In this work, we demonstrate a chip-scale atomic beam clock built using a passively pumped Rb atomic beam device as shown in Fig. 1. The beam device contains a Rb reservoir that feeds a microcapillary array and generates Rb atomic beams in an internal, evacuated cavity. Fabrication of the device is realized using a stack of lithographically defined planar structures which are anodically bonded to form a hermetic package. Spectroscopic measurements of the atomic flux and beam collimation are presented to demonstrate the successful realization of the atomic beam device. The atom beam device presents a pathway for realizing low-power, low-drift atomic sensors using microfabricated components and supports further integration with advanced thermal and photonic packaging to realize highly manufacturable quantum sensors.

Fig. 1: Overview of chip-scale atomic beam device.
figure 1

a Image of atomic beam device with labeled components (peanut for scale). Rb vapor in the source cavity feeds a buried microcapillary array and forms an atomic beam (indicated by a red-to-blue arrow) in the drift cavity. Non-evaporable getters (NEGs) and graphite maintain the vacuum environment in the device. b Expanded view of the beam device showing component layers as well as Rb pill dispensers, graphite rods, and NEG pumps. c Schematic of the microcapillary array etched in a Si wafer. Each capillary has a 100 µm × 100 µm square cross-section. The array collimates the atomic beam and provides differential pumping between the source and drift regions. d The final anodic bond which hermetically seals the device occurs in an ultra-high vacuum (UHV) chamber.

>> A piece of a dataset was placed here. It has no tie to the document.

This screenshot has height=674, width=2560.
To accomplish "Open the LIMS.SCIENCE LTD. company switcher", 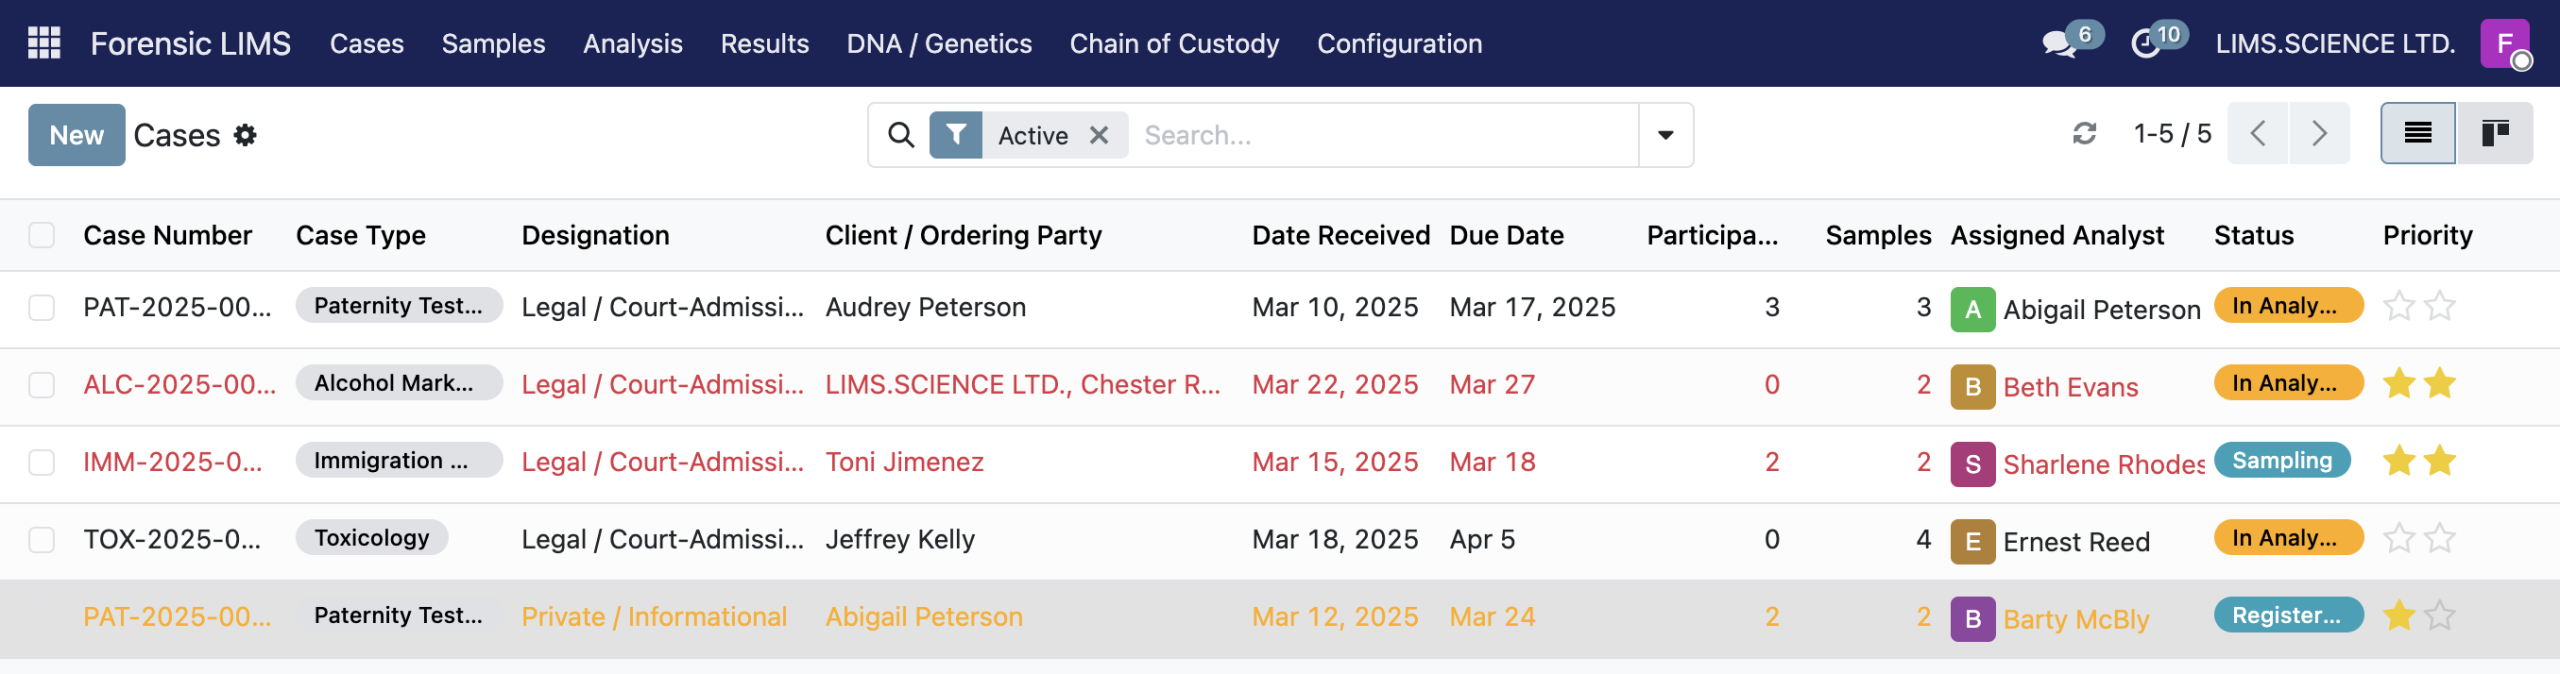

The microwave atomic beam clock is demonstrated using Ramsey CPT interrogation in the atomic beam device. Ramsey spectroscopy of the 87Rb ground-state hyperfine transitions is measured across a 10 mm distance and demonstrates quantum coherence across the device. The magnetically insensitive mF = 0 hyperfine transition is used to realize the atomic beam clock signal, and a clock short-term fractional frequency stability of ≈1.2 × 10−9 is achieved at 1 s of integration in this prototype device. The performance of this beam clock is limited by technical noise, and an optimized cm-scale device is expected to achieve stability better than 10−10 at 1 s of integration with a stability floor below 10−12, supported by a detailed analysis of the sources of drift in atomic beam clocks.


The passively pumped atom beam device is fabricated from a multi-layer stack of Si and glass wafers as shown in Fig. 1. The layers are anodically bonded to form a hermetically sealed vacuum cell with dimensions of 25 mm × 23 mm × 5 mm and ≈0.4 cm3 of internal volume. Internal components include Rb molybdate Zr/Al pill-type dispensers for generating Rb vapor in an internal source cavity20 as well as graphite and Zr/V/Fe non-evaporable getters (NEGs) in a separate drift cavity which maintain the vacuum environment. A series of microcapillaries connect the two internal cavities and produce atomic beams which freely propagate for 15 mm in the drift cavity. The device is heated to generate Rb vapor in the source cavity, and the atomic beam flux and divergence are defined by the capillary geometry21. Microfabrication allows for arbitrary modification of the shape, continuity, and divergence of the capillaries to control the atomic beam properties18,19.

The arrangement of alternating glass and Si layers and internal components which comprise the beam device are shown in Fig. 1b. The features etched in Si are created using deep reactive ion etching (DRIE), and the cavity in the central glass layer is conventionally machined. The two transparent encapsulating glass layers are low-He-permeation aluminosilicate glass22 with 700 µm thickness. The microcapillary array is etched into a 2 mm-thick Si layer which houses the internal components used for passive pumping and sourcing Rb. Two additional layers, a 600 µm-thick Si layer, and a 1 mm-thick borosilicate glass layer, act as a spacer to position the microcapillary array near the center of the device thickness and provide volume into which the atomic beam can expand in the drift cavity. The device is assembled by first anodically bonding the four upper layers under ambient conditions (see Methods) to create a preform structure. The four-layer preform is populated with the getters and Rb pill dispensers and topped with the final glass wafer. The stack is placed in an ultra-high vacuum (UHV) chamber and baked at 520 K for 20 h to degas the components, and the NEGs are thermally activated using laser heating to remove their passivation layer before sealing the device. The final interface is then anodically bonded to hermetically seal the vacuum device (see Fig. 1d).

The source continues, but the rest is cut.